▶ **HOW TO COMPLETE THIS TASK**
Make an exact copy of the entries that come next.
** GIVEN RECORDS follows **
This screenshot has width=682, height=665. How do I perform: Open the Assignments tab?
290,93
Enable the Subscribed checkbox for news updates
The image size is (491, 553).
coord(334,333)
** End of GIVEN RECORDS **
▶ **ANSWER FOR THE TASK**
This screenshot has width=682, height=665. How do I perform: Open the Assignments tab?
290,93
Enable the Subscribed checkbox for news updates
The image size is (491, 553).
coord(334,333)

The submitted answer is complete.